1924 introduced America to Little Orphan Annie. Since her debut, she’s appeared in different forms across multiple mediums over the decades. One iconic iteration that stood out remains Annie played by Aileen Quinn.
Quinn appeared as Annie in John Huston’s film in 1982. After that, people often associated Quinn’s appearance with that of the hopeful orphan. While she really stood out in that role, even against established stars, who knows what happened to Quinn after that movie?
One in 20,000
Born on June 28, 1971, Aileen Marie Quinn came from a family of entertainers. Her mother, who already had a career as a radio, stage, and TV actress and singer, introduced Quinn to the show business world proper. Orphan Annie wasn’t Quinn’s first time in a production with that name.

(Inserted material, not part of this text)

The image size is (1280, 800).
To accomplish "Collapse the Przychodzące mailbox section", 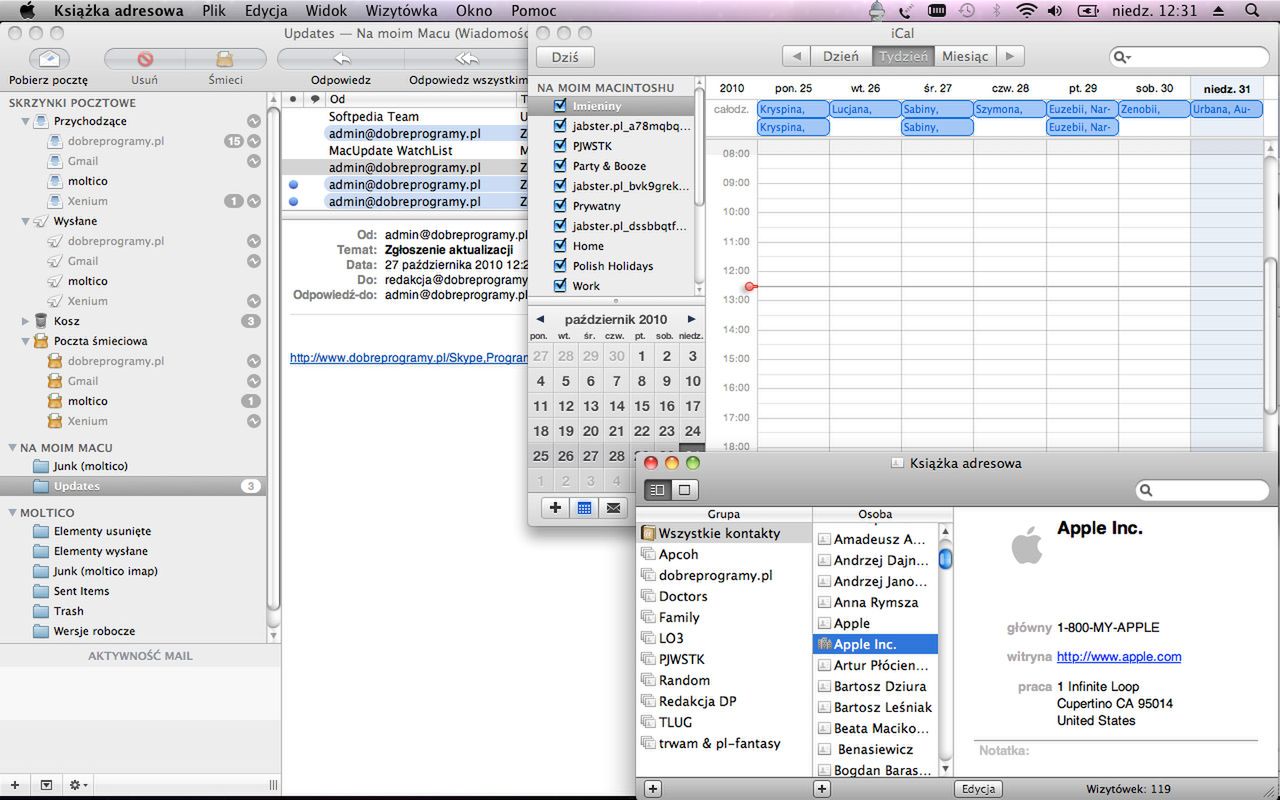I will click(23, 121).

Her first role in anything came from a local play of Annie Get Your Gun. She got one step closer to the red-headed orphan by earning a role as an understudy to all orphans except Molly and Annie in Broadway’s Annie.

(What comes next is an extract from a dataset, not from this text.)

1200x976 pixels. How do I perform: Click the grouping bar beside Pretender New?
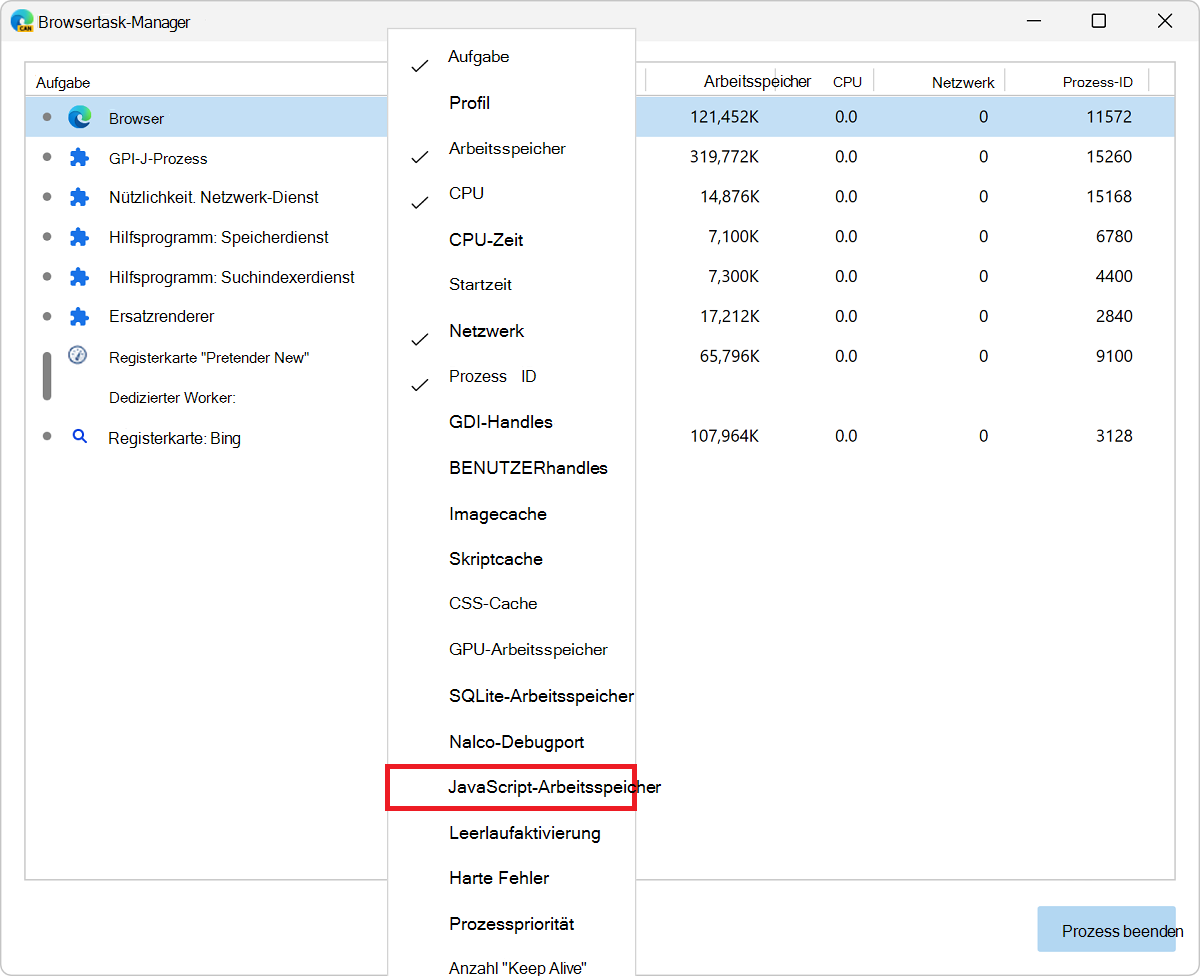point(47,376)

Then, the ’80s came. Auditions for the titular role in Huston’s Annie could be intense. They lasted a year and felt quite grueling. Estimates say any amount from 8,000 to 20,000 girls tried out for the part. But out of these thousands of contenders, Aileen Quinn got the part.
What is the actress who played Annie doing now?
Little Orphan Annie experienced a major transformation in her life and so too did Aileen Quinn thanks to this role. The ’80s became the decade of Aileen. Everyone wanted her in their films, though for several years she remained under contract with Columbia Pictures for Annie sequels. Though they never came to be, Quinn did not stay idle and took up roles in big stage productions. She continued doing what she could with acting, though she took a break when she was 18. At that time, she wanted to focus on her education. At Drew University, she majored in languages and minored in political science. She became so fluent in Spanish, she joined Spanish honor society Sigma Delta Pi.
As soon as she graduated, she dove back into acting. Some of it was for a job and others helped fulfill her wish to study Shakespeare. Though, in 2004, she also used her skills and position to teach conflict resolution to young kids on PBS’s Generation Gap. She never lost her love for music and as recently as 2019 she and her band Aileen Quinn and The Leapin’ Lizards released their second album, entitled “Lightning and Thunder.” When she wasn’t acting herself, she taught others how to at the college level.